■ GIVEN TEXT
# Any recommendations for Hawaii?



## yuricamp (Mar 13, 2011)

We are actually on Oahu and I want to begin some formal training with my pup.


----------



## bigD103 (Oct 20, 2011)

i actually had the same question and the guy im talking to right now is named robert blok and they run the aloha schutzhund club out here. the email is [email protected]. apparently they meet every sunday and train but they don't show dogs or any of that, they just train working dogs.


----------



## yuricamp (Mar 13, 2011)

bigD103 said:


> i actually had the same question and the guy im talking to right now is named robert blok and they run the aloha schutzhund club out here. the email is [email protected]. apparently they meet every sunday and train but they don't show dogs or any of that, they just train working dogs.


I met up with them to check them out before I got my dog, but the timeframe they train doesn’t work with my schedule. I did give a call to see what else is available however. Thanks.


----------



## MountainGSDs (Jul 25, 2011)

I don't know about trainers but watch the bigs. My nieces dog has been attacked by wild pigs on their farm near Captain Cook on the big island.


----------



## yuricamp (Mar 13, 2011)

bigD103 said:


> i actually had the same question and the guy im talking to right now is named robert blok and they run the aloha schutzhund club out here. the email is [email protected]. apparently they meet every sunday and train but they don't show dogs or any of that, they just train working dogs.


Robert Blok actually makes house calls. I will definitely recommend him to others. He is a great trainer with lots of experience. Results came quickly as he leaves you with homework and you contact him when you are ready for us sequent steps.


----------

[Element lookup records]
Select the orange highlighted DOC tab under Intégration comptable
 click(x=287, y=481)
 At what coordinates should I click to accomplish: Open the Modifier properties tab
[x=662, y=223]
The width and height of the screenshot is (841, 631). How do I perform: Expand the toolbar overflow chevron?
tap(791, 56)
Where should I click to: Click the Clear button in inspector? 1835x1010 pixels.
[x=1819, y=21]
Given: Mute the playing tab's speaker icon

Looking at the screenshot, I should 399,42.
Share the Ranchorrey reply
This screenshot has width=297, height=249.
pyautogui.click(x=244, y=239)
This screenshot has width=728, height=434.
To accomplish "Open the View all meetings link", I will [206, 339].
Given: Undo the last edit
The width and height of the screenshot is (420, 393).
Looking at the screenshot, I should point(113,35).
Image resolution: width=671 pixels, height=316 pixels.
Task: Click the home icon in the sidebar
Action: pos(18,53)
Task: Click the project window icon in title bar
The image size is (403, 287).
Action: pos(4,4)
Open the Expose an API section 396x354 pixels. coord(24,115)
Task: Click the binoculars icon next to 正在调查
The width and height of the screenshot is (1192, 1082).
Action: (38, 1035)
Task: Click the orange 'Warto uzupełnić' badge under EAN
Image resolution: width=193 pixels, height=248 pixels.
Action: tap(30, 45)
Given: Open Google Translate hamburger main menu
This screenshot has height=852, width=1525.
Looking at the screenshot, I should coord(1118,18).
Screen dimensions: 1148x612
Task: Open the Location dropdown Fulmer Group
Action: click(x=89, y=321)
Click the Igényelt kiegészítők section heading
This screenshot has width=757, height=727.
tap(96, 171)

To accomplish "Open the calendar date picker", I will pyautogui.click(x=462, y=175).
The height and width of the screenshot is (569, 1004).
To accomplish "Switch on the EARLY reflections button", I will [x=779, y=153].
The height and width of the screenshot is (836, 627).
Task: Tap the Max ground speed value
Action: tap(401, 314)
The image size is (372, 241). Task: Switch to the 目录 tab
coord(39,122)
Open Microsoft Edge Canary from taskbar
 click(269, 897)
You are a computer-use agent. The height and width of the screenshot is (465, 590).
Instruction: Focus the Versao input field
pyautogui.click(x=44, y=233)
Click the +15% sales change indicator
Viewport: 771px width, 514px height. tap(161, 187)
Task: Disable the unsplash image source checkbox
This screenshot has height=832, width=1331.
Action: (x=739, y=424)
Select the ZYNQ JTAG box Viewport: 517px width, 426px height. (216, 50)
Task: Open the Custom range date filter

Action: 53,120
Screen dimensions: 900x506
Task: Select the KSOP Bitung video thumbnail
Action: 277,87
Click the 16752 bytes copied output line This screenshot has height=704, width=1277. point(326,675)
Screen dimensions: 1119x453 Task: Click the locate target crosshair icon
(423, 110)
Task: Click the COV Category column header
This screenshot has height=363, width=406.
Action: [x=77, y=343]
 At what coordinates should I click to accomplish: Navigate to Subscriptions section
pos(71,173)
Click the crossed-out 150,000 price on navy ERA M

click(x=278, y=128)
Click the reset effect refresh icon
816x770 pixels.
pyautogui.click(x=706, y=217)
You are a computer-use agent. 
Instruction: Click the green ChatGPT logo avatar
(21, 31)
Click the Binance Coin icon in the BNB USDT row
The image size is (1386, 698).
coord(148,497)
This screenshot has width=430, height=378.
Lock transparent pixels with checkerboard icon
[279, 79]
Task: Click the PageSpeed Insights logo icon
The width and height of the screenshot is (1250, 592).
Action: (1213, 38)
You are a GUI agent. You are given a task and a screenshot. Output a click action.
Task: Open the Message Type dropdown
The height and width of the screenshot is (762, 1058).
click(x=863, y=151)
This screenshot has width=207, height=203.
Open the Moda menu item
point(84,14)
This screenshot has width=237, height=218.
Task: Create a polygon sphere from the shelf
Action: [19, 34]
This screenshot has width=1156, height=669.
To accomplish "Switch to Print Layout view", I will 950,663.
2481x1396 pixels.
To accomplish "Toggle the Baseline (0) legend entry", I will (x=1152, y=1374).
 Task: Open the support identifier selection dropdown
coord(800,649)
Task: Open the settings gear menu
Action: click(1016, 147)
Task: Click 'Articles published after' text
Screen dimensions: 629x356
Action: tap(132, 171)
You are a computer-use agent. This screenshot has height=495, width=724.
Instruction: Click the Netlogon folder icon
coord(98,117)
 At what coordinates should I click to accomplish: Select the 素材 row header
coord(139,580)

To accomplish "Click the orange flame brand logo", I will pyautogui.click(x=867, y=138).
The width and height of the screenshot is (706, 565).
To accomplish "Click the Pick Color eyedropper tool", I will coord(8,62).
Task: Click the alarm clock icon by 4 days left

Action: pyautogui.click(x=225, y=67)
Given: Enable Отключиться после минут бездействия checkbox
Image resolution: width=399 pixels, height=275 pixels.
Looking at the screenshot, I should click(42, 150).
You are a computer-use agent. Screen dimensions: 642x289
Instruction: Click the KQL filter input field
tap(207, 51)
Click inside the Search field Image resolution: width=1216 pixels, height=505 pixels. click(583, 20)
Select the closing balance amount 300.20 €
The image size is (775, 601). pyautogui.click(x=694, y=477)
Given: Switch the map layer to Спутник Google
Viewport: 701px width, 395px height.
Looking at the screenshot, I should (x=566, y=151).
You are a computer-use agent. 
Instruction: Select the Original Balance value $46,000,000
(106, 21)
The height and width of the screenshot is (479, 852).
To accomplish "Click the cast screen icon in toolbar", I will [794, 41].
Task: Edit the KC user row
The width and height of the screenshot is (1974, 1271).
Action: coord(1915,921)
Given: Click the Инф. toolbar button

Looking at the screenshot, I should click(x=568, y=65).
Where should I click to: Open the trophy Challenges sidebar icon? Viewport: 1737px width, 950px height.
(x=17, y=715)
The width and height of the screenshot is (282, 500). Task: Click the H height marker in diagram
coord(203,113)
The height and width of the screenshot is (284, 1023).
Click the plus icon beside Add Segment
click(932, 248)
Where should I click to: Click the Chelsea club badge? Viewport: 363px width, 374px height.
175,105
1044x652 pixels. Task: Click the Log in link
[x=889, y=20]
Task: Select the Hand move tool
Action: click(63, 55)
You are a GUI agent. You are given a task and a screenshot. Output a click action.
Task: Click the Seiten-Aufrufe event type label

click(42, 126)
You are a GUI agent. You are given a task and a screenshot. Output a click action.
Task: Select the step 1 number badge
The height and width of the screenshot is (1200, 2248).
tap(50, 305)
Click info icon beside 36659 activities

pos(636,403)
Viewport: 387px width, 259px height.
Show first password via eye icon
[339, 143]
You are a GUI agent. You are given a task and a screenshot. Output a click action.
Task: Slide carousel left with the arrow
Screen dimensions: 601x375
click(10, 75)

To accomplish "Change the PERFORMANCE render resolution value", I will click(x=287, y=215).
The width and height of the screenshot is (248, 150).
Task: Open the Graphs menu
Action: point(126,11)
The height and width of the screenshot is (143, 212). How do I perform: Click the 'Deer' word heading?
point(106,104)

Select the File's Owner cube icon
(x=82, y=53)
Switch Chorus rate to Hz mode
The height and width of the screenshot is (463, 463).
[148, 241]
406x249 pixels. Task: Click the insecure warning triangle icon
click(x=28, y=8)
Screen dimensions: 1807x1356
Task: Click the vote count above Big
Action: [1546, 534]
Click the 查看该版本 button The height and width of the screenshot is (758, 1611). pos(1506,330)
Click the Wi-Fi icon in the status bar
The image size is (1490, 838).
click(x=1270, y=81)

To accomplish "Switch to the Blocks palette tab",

■ PROBLEMS AND TASKS
a – According to the dog-training thread, on which day does the club run by Robert Blok meet to train?
b – Echo the stretch of the dog-training thread from "I met up with" through "the big island.".
The items stand apart from the dog-training thread.

■ TASK RESULTS
a – Every Sunday.

b –
I met up with them to check them out before I got my dog, but the timeframe they train doesn’t work with my schedule. I did give a call to see what else is available however. Thanks.


----------



## MountainGSDs (Jul 25, 2011)

I don't know about trainers but watch the bigs. My nieces dog has been attacked by wild pigs on their farm near Captain Cook on the big island.